Dotted all over the hillside are the dry stone cleits, neat piles of stones that look like ancient burial chambers where the St Kildans stored the fulmars, the sea birds that ensured their survival for so long. From the boat out to sea, there are so many cleits they look like polka dots on green cloth.
I climb up to the middle of the saddle at the back of the island behind the village. When I reach the top, I’m stopped in my tracks. The land falls away hundreds of meters to the sea. Conachair is the main peak on Hirta, its side creating the left upper curve of the U I’ve been walking towards. Yet, the entire north face is a sea cliff that drops vertically into the sea. At 427 meters it is the highest sea cliff in the UK.
I love that “air” at the end of the name. That is what I am most aware of here: elevation, space, air. As I edge to the side, my legs and feet quiver.
Fulmars perch calmly in clefts in the cliffs or swoop and wheel away from it out over the ocean. Often, their intense black eyes fix unblinkingly on me. This is where the men and boys of Hirta would harvest these birds every year, lowering themselves down on ropes.
When I look out, there is flat blue sea in all directions. Vague outlines of the Outer Hebrides are just smoky blue apparitions on the horizon to the south east. The island of Boreray and its neighboring sea stack, Stac an Armin, sit four miles east. Stac an Armin is the rocky outcrop famous for being home to thousands of gannets.
There is only a tiny sheep track to the summit of Conachair. There are two bedraggled sheep at the top and a cairn. The sea stretches for miles in every direction. If a fulmar were to fly due west from here, it wouldn’t make landfall until it met Newfoundland. There is a sense of being on top of and on the edge of the world. A sense of excitement, fear, and wonder rolled into one.
I feel a sense of the sublime in the traditional sense. Edmund Burke described it as, “The passion caused by the great and the sublime in nature,” which he defined as “astonishment is that state of the soul, in which all its motions are suspended, with some degree of horror.”

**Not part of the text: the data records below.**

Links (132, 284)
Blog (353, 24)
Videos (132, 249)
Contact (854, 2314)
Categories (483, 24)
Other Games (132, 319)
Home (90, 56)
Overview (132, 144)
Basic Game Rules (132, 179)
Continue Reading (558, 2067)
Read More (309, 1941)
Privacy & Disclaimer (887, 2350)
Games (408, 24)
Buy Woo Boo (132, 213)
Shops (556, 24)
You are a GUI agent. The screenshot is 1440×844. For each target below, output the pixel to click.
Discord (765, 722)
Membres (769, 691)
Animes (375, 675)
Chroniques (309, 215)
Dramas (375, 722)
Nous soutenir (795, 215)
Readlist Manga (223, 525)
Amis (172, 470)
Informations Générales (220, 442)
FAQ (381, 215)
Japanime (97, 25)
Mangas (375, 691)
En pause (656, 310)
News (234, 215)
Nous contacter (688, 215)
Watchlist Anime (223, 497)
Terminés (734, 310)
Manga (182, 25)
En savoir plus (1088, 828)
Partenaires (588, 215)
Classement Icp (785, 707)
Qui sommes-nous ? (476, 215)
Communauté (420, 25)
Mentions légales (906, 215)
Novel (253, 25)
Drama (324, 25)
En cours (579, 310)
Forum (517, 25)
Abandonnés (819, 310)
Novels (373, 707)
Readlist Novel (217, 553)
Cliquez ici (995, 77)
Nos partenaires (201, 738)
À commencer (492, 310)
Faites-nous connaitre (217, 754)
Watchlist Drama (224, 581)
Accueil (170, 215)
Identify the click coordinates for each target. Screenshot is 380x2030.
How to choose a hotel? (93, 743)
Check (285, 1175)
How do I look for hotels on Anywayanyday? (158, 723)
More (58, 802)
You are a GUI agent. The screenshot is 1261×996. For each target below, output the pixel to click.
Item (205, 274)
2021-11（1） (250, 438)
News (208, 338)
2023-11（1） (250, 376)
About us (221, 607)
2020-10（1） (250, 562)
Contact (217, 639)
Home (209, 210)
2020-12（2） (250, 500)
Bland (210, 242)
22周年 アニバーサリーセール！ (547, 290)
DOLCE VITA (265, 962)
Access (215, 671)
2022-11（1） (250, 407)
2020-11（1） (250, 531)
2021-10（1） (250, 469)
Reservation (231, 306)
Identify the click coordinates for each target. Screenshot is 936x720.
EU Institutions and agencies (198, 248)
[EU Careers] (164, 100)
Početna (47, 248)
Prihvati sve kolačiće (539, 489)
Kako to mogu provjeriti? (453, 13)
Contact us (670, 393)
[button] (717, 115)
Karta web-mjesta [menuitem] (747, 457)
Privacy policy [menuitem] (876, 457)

As if to emphasize this sense, the brown form of a skua rises out of the moor and clears my head by a couple of meters. Here, as the locals must have once felt, humans aren’t so obviously at the top of the pecking order.
The next day the world has changed again. The sky is gray, the air is cool. It’s like yesterday never happened. The motor of the Bessie Ellen has started up again. We leave as suddenly as we arrived. Village Bay, The Street, and Conachair recede into the gray just as they must have done to the final evacuees leaving in 1930. I think of Sue almost alone with the island, the wildlife, and the hundreds of miles of ocean for company, wondering if there is anywhere that has the same emotional impact as this strange, remote outcrop.